### Problem description
The answer must be an exact copy of the lines from the one containing "Task: Expand the Розы folder" through the last line of the records, with no pictures.

Stored records:
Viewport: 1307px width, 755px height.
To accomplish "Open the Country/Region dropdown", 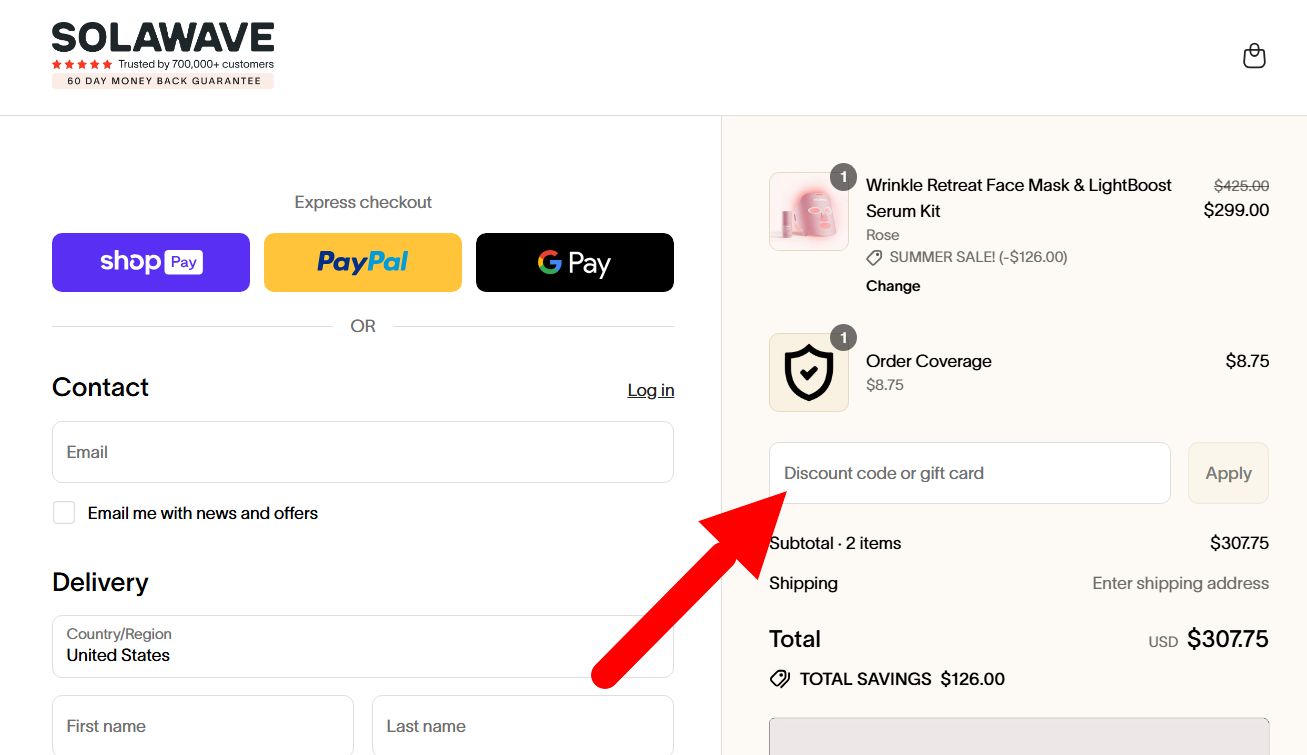I will [363, 646].
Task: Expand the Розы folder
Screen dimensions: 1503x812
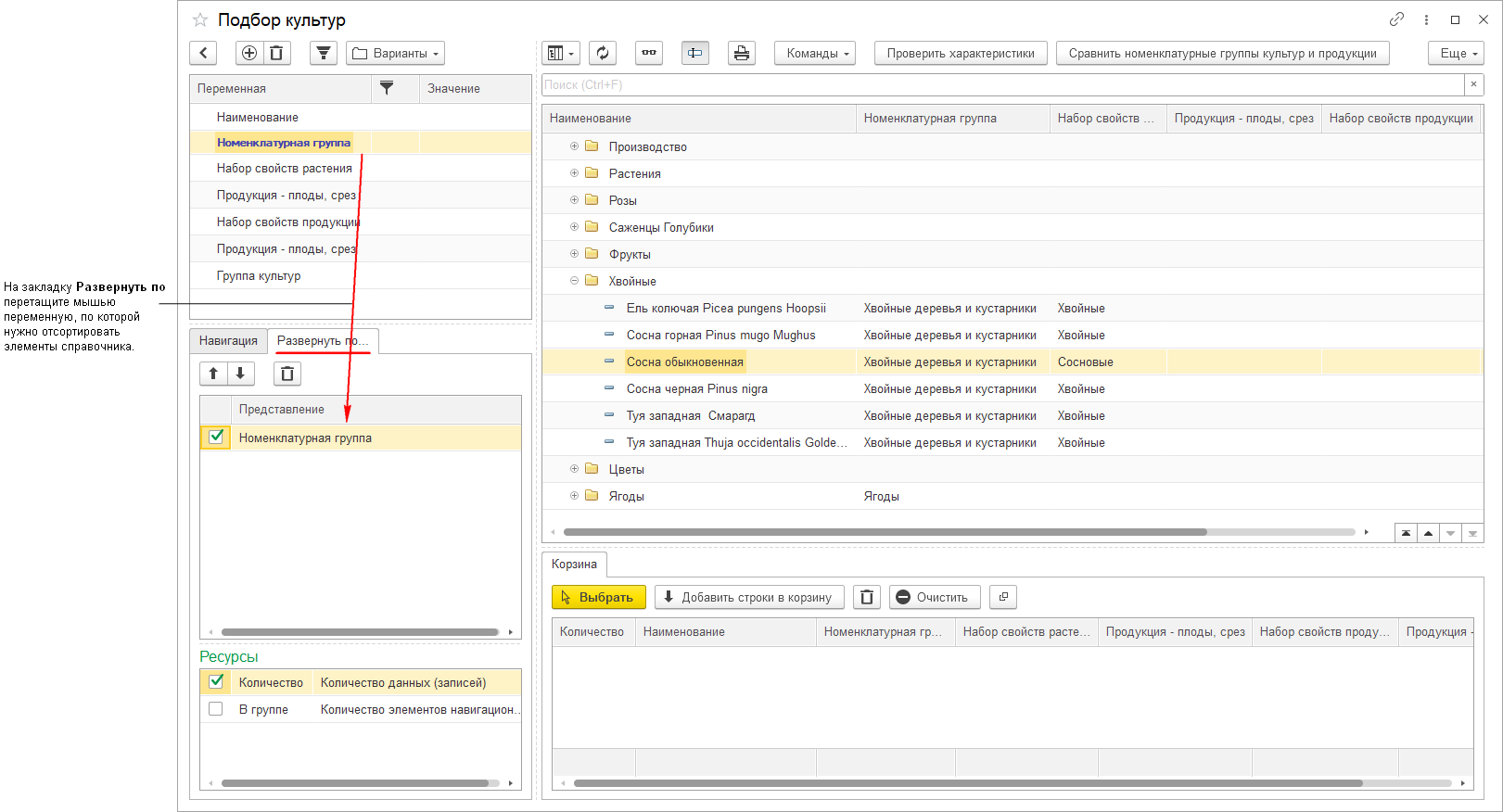Action: [574, 200]
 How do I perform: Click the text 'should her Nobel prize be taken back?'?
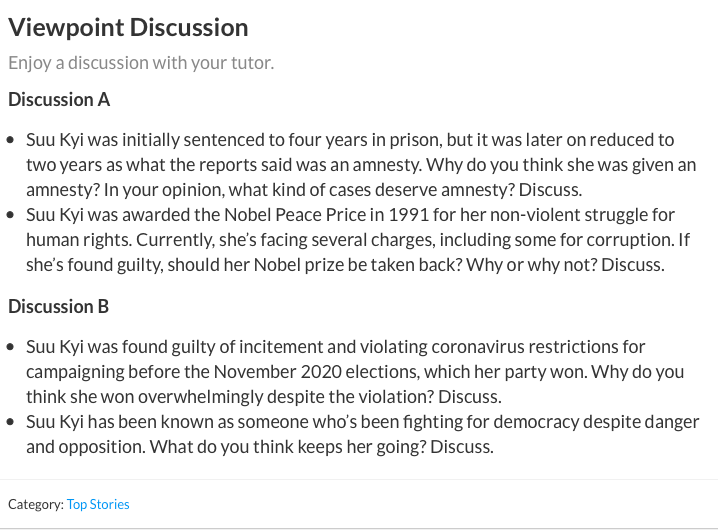(x=315, y=265)
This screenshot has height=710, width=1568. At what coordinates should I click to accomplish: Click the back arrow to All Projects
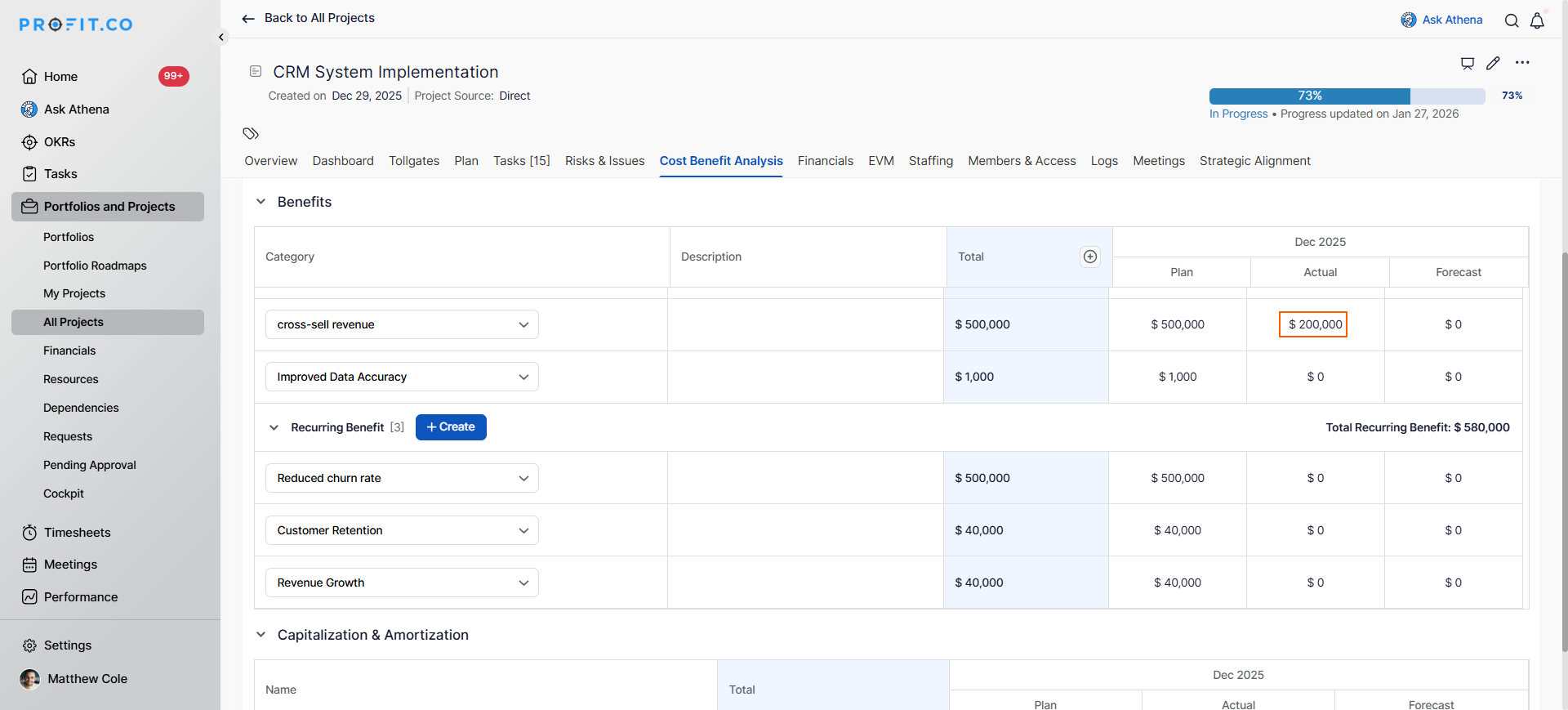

### Answer to this exercise
Task: Expand the Розы folder
Screen dimensions: 1503x812
Action: [574, 200]
 How do I perform: Click the text 'should her Nobel prize be taken back?'?
(x=315, y=265)
This screenshot has height=710, width=1568. At what coordinates should I click to accomplish: Click the back arrow to All Projects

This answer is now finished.